Set tasks:
• A. Name every title given to a numbered subsection under "(a) Bifurcation of Trial" in the court opinion excerpt.
• B. Retype the part of the court opinion excerpt between "(A) The court" and "by the bifurcation.", inclusive.

Text excerpt:

These concerns are not germane, however, to the election between modes of trial. Because the possible consequences of an NCR plea, including stigma and indefinite commitment, are the same whether the case is tried before a jury or the court, the reasoning of Treece is not relevant to the question presented in this case.

IV.

We have determined that Maryland Rule 4-246 and our holding in Treece do not mandate any special inquiry in the NCR context beyond what is required for the waiver of jury rights in all other cases. We now consider whether Marsh's waiver in this case was valid. We find that Marsh's waiver of his right to a jury proceeding on criminal responsibility was incorporated within his waiver of his right to a jury trial on the merits.

The key to the resolution of this case lies in Maryland Rule 4-314, which, among other things, governs the right to a jury at an NCR hearing. This Rule provides in pertinent part:

Rule 4-314. DEFENSE OF NOT CRIMINALLY RESPONSIBLE

(a) Bifurcation of Trial. —

(1) Who May Request. — If a defendant has entered pleas of both not guilty and not criminally responsible by reason of insanity and has elected a jury trial, the defendant or the State may move for a bifurcated trial in which the issue of criminal responsibility will be heard and determined separately from the issue of guilt.

(2) Time for Filing Motion. — A motion for a bifurcated trial shall be filed no later than 15 days before trial, unless otherwise ordered by the court.

(3) Granting of Motion. —

(A) The court shall grant a motion made by the defendant unless it finds and states on the record a compelling reason to deny the motion.

(B) The court may grant a motion made by the State if it finds and states on the record (i) a compelling reason to bifurcate the trial and (ii) that the defendant will not be substantially prejudiced by the bifurcation.

(4) If a Plea of Guilty Is Entered. — If the defendant has entered pleas of both guilty and not criminally responsible by reason of insanity and the court has accepted the guilty plea, there shall be a trial on the issue of criminal responsibility unless the State stipulates to a finding that the defendant is not criminally responsible. Notwithstanding any other provisions of law, the defendant may appeal from the judgment, but only on the issue of criminal responsibility.

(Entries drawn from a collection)
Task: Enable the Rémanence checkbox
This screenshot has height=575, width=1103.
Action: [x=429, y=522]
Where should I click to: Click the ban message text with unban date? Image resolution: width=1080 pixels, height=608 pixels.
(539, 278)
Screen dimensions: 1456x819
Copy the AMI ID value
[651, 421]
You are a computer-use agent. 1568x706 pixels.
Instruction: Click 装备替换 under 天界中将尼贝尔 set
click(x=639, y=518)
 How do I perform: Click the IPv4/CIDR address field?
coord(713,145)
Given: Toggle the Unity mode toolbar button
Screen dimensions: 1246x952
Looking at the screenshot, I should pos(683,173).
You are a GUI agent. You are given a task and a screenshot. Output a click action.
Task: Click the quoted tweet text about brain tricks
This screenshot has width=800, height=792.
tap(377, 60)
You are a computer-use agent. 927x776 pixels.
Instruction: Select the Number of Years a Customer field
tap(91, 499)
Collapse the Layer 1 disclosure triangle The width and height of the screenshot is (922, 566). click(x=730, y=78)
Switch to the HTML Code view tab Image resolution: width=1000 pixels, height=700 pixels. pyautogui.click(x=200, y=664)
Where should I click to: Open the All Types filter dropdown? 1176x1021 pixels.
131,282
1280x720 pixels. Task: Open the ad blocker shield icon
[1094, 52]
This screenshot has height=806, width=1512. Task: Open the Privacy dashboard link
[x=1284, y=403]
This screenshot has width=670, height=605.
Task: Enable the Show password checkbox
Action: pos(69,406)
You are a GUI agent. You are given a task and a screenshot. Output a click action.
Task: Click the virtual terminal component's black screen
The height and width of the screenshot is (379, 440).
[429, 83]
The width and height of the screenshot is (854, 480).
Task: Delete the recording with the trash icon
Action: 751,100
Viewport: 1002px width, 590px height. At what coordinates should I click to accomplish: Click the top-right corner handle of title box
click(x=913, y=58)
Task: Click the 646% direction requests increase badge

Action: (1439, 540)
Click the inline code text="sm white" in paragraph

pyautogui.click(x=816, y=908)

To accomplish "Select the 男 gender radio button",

Complete answers:
• A.
- Who May Request
- Time for Filing Motion
- Granting of Motion
- If a Plea of Guilty Is Entered

• B.
(A) The court shall grant a motion made by the defendant unless it finds and states on the record a compelling reason to deny the motion.

(B) The court may grant a motion made by the State if it finds and states on the record (i) a compelling reason to bifurcate the trial and (ii) that the defendant will not be substantially prejudiced by the bifurcation.